To try to do so, his lab studied some 100,000 depression patients using only information from EHRs and learned that fewer than 10 percent who started antidepressants were ever prescribed an additional or different one. Currently, with collaborators at Harvard, his lab is trying to understand the factors that might guide decisions about next-step treatments for depression.
As a supplement to EHRs, his group also started looking at medical chart narratives— the notes written by doctors—to understand symptoms that might not appear in the diagnostic codes. They developed algorithms, such as natural language processing, to search and view the narratives in an automated way. “Our traditional diagnostic system in psychiatry doesn’t capture a lot of the variations that are probably important in understanding these diseases,” Perlis said.
When combining EHR data with notes from natural language processing, Perlis and his team found they could build better risk models. These approaches also allow them to map psychiatric symptoms across large clinical populations, understanding symptoms where diagnoses overlap and where they’re different.
“Now, all of a sudden, we can make predictions about who’s at high risk for bouncing back into the hospital after discharge,” he said. Doctors can then try a range of interventions such as a medication or occupational therapy for higher risk patients or a phone call or web-based follow-up for lower risk patients.
Before embarking on time-consuming, costly studies, said Perlis, this methodology lets them look across the health system to assess risk and possible low-cost interventions. They can then re-contact certain patients of interest and at that point spend time and money on targeted studies to learn more about these populations.
“We can make good predictions now and we’re getting better at it,” said Perlis. “I’m afraid we use our aspiration to identify biomarkers as an excuse not to use the immediately useful clinical data that we have.”

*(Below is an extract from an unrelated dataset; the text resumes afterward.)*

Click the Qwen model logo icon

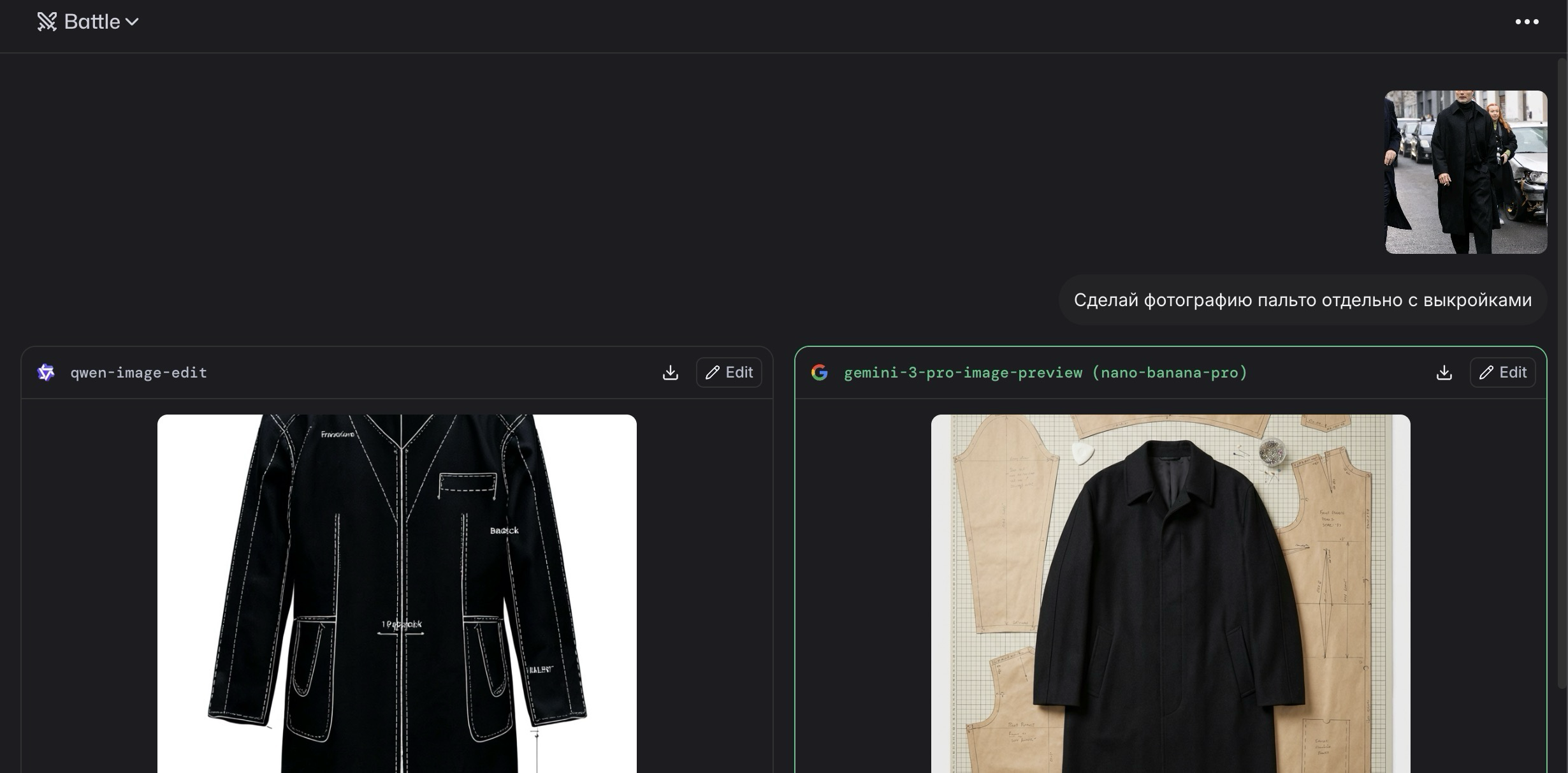click(x=46, y=372)
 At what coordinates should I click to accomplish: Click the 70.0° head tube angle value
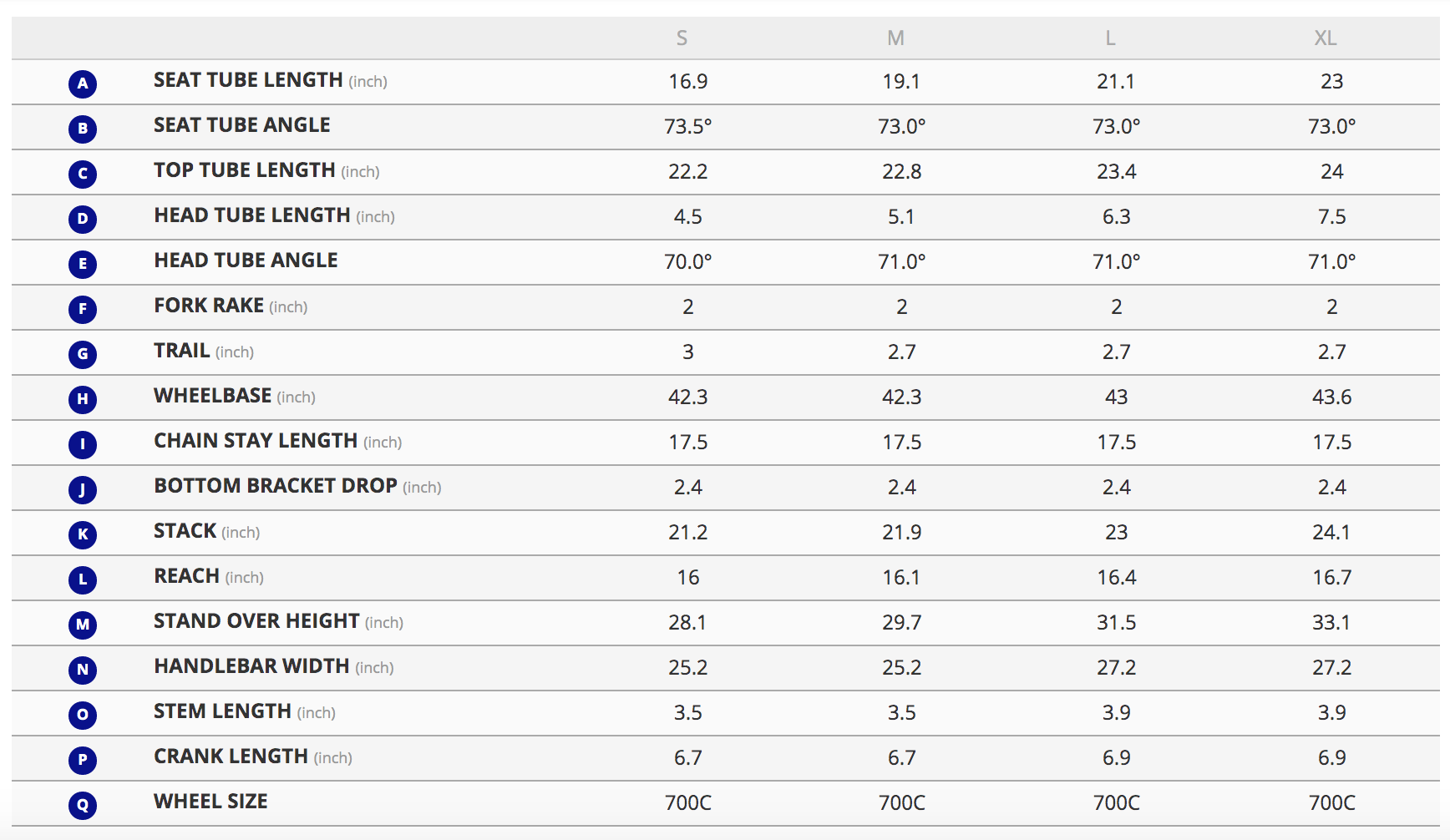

At Mass General, with NIMH and NHGRI support, they have also developed a cellular biobank where they collect samples, study drug responses, conduct cognitive and psychological assessments and link to EHRs to assess the full range of medical illness. They’re studying how brain cells develop over time and connect to each other. They can then test the effects of different medications to try to understand the cellular abnormalities associated with brain diseases.
“We’re reaching a point where we have a first set of genes; now we have a set of model systems we can use to understand what those genes are doing,” said Perlis. “We have a whole health system we can use to understand what those variations look like at a population level. The hope is that we can go back in and try to use that same resource to try to find better interventions, not just make predictions about our existing ones.”